Another perk to him having that position is that we were offered one of the other houses here at camp (the biggest house on camp!), so we will be moving soon (1-1 1/2 weeks)! We are in complete shock about that. We always thought it would be cool to live in that house, but we never really thought it would happen. It is a 3 bedroom with an office (so basically a 4 bedroom) and 3 bathrooms (one being really small, but that's okay!). It has a HUGE living room/dining room area, fire place, huge bedrooms, a nice kitchen (with very functional counter space and nice sized pantry... and all appliances), huge laundry room (with a little sewing room attached), 2 car attached garage, large extra storage building, huge covered deck, huge yard, over-looks the lake, etc. The master bedroom is huge with an amazing bathroom (with a jacuzzi tub!). The closet is like a whole other room. It has built in drawers. Tons of them. The tile in the bathroom is gorgeous. It is browns and blues. We aren't going to have enough furniture to fill this house :). I guess that's an okay problem to have! We will just leave it open for now! The kids will have plenty of space to run around. In fact, we may even have room for one more one day ;). It will definitely have so much functional space to homeschool in :).

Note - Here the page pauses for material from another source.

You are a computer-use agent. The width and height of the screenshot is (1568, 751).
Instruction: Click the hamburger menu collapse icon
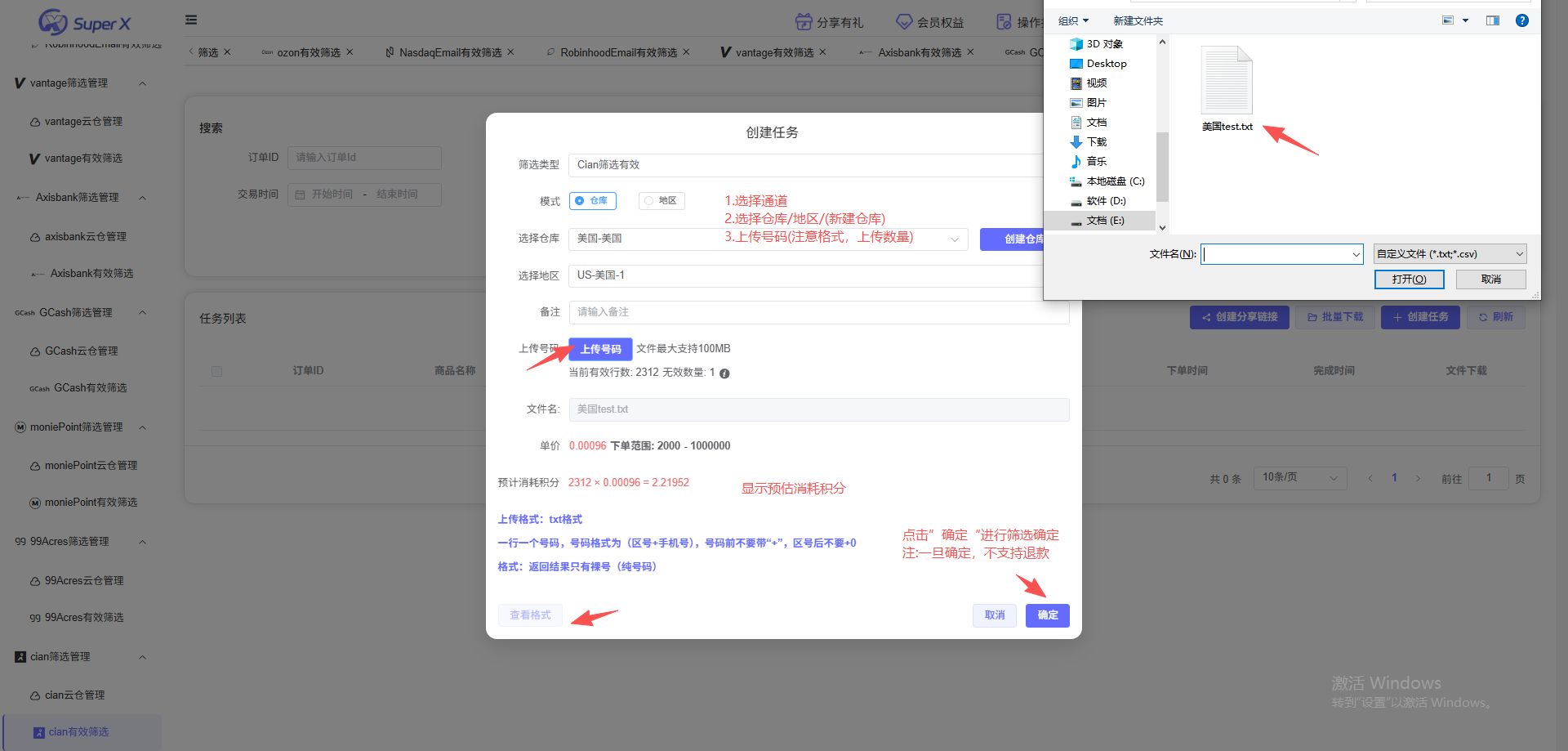(191, 20)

Karis' room has its' own bathroom and her own doors to the deck on the back (it used to be the master). We'll have to watch her :). I'm not worried about her though. I think it will be something to enjoy as she gets older. With two younger brothers, she's definitely going to enjoy her own space.
The boys' room has two huge closets with built in drawers. We plan to put Levi in the "office" until he sleeps through the night (well, after he moves out of our room). Then, when the boys get a little older, we'll put them together. They are so close in age that I think they will enjoy being together in a room. And, the room is big enough that it won't be an issue.
This house is so much more than I could have ever imagined living in... ever. That's why this is still a huge shock! I don't feel like we deserve it, but I'll take it. Once I get past the shock and the guilty feelings, I will really enjoy it. I have a lot of work ahead of me! I will probably get started packing tomorrow. Our goal will be to try to move in before Christmas because we're having our huge family Christmas at our house this year (grandparents, aunts, uncles, cousins, etc). It's great timing!! Even if we can't get in there completely, we want to at least host Christmas in that house. We can worry about the little things afterward.
When we move, I may not have internet for a while because we will be out of internet range here at camp. So, we will have to figure something else out.. I may not be posting as often for a while. Knowing me, it won't be long. I would have a hard time without internet :).
After the house is ready to move into (they are painting, fixing a few things here and there, etc), I will post pictures.
I still can't believe it. I feel like I've been living in a dream the past two weeks... most of it being a nightmare, but ending on a high note. Nothing feels real lately. In a few months I will probably wake up and not be in this "fog" anymore... until then, I don't think it's a bad thing. I will just take things as they come.
1 comment:
So excited and happy for you guys! Don't feel guilty, this is a blessing from the Lord!
I kinda know what you are feeling... a year after my brother Jason passed my high school basketball team won state! Jason loved basketball and I was sad that I could not share my happiness with him, and I felt gulity for feeling happy... The Lord told me that Jason was happy and to not listen to Satan. So don't let Satan steal your joy!